The easy part of data analysis is creating lots of crosstabs. The hard part is trying to figure out what it all means. Our brains are greatly limited in terms of the quantity of information that they can process. The more information that our brains have to process, the worse the job that they do. Consequently, a secret to interpreting data is to reduce the quantity of data. The academic term for this is data reduction.

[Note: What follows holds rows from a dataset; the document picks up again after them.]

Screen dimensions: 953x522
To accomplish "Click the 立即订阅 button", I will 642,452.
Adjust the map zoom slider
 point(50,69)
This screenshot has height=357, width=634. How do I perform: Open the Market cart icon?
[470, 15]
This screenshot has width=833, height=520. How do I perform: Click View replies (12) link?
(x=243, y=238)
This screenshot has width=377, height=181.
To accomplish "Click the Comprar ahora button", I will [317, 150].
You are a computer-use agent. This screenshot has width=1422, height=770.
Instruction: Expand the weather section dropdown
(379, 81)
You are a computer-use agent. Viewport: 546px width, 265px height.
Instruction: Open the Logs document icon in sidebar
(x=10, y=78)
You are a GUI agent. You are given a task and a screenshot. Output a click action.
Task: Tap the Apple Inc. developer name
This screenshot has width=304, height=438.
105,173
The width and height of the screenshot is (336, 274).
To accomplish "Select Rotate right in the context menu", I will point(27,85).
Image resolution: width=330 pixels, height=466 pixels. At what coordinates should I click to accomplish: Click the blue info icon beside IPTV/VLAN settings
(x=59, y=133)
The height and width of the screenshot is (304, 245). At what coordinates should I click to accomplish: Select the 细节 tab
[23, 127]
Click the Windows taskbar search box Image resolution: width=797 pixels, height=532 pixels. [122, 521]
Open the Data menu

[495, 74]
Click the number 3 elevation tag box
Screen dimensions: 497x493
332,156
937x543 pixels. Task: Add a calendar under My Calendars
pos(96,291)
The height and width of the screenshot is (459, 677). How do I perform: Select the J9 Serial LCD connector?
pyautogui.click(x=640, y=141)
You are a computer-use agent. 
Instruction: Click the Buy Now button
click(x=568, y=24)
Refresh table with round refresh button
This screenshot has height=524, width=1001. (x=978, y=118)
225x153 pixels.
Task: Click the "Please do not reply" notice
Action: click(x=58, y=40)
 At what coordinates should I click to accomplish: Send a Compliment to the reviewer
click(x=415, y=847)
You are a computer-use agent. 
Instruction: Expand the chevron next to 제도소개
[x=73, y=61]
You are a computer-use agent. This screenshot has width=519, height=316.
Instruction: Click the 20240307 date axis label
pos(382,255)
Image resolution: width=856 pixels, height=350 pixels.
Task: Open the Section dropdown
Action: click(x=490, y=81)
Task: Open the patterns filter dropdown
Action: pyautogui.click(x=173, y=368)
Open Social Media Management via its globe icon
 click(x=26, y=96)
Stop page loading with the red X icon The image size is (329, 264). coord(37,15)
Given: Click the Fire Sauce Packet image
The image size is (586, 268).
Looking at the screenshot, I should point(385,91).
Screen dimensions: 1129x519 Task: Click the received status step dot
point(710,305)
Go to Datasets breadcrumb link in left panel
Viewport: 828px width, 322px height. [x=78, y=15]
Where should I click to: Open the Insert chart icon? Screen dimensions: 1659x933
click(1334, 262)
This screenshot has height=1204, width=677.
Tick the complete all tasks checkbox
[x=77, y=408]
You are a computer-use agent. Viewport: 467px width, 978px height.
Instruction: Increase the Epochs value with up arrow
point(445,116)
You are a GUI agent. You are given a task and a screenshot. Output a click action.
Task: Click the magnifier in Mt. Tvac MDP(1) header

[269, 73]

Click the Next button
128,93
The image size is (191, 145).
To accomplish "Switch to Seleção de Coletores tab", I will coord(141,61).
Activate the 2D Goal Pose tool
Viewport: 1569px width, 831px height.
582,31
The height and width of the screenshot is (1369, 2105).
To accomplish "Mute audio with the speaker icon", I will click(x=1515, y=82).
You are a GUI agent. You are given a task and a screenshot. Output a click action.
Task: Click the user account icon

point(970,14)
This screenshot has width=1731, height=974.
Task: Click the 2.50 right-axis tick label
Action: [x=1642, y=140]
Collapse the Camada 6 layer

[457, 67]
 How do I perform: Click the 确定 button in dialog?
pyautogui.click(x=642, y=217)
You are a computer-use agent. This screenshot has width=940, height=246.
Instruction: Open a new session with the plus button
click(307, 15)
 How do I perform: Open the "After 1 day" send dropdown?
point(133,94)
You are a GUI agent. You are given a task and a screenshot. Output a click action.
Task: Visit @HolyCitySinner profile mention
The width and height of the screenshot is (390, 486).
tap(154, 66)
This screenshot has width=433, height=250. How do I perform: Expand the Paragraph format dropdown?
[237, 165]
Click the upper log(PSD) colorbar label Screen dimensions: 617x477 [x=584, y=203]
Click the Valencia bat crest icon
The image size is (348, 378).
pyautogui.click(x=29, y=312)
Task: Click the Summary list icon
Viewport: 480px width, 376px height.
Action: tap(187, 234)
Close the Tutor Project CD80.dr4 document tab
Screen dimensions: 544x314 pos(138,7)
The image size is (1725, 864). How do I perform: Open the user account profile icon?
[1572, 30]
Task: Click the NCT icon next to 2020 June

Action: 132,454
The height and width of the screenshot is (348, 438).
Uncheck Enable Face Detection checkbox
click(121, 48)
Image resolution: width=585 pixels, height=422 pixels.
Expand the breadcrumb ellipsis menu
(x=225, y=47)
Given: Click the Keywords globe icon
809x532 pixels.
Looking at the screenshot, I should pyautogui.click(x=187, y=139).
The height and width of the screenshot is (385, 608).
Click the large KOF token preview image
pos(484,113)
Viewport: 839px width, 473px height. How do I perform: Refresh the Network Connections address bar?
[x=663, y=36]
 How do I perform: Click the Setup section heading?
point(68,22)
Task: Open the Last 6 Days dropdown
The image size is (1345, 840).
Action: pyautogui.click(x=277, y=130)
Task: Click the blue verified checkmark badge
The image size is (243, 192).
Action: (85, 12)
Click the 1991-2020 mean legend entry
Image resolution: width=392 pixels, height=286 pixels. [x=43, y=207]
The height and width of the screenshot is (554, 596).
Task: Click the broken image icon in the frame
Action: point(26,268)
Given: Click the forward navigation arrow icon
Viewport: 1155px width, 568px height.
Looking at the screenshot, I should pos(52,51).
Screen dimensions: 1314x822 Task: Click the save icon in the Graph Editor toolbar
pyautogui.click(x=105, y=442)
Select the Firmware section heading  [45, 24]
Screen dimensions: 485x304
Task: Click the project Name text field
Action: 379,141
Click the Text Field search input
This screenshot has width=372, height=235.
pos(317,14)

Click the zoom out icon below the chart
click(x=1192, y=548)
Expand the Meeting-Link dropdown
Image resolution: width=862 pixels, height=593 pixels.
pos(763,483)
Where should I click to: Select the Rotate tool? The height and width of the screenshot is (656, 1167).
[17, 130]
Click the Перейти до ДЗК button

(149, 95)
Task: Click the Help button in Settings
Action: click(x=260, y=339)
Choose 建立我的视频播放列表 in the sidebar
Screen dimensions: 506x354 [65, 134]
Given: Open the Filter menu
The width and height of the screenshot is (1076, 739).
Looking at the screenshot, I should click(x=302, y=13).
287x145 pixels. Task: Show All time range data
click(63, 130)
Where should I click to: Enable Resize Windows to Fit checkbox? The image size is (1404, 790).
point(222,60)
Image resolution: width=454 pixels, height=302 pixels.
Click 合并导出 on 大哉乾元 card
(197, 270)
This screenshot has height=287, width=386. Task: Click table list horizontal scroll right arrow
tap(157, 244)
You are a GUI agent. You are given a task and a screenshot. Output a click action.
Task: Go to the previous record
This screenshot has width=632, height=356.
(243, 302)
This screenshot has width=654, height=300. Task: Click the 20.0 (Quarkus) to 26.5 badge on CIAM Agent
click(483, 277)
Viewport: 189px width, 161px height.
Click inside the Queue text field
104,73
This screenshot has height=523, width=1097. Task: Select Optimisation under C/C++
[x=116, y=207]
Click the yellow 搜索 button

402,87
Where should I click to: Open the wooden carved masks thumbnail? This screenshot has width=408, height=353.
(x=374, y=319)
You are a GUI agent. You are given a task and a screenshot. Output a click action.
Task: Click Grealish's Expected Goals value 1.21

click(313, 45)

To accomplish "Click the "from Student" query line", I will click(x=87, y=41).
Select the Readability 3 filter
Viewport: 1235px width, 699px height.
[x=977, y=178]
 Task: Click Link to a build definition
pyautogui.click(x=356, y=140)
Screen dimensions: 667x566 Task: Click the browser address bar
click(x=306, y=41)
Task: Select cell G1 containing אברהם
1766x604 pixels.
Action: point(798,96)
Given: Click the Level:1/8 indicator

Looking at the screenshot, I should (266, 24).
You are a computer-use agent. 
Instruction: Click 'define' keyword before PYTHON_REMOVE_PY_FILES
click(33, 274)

This page illustrates some of the more elementary aspects of of data reduction by working through an example.
The crosstab below shows how preferences for different brands of cola differ by age, gender and income. It is quite typical of the type used by commercial consultants when analyzing surveys. It is a very large crosstab. Indeed, it is so large that it is impractical for anybody to read everything on this crosstab and thus key findings hidden in the crosstab may easily be missed.
We can greatly improve this crosstab by deleting things. The reason that this works is that the more things on the page the more our brain gets distracted and thus the more we delete, the clearer the story in the data will become. The key things that we can delete from this table are:
- All the statistics except for the column percentages. That is, we should delete counts (labelled N), row percentages (% within row). Of course, in some situations these additional statistics may prove to be useful, but more often-than-not they are not useful and thus the default should be to remove them.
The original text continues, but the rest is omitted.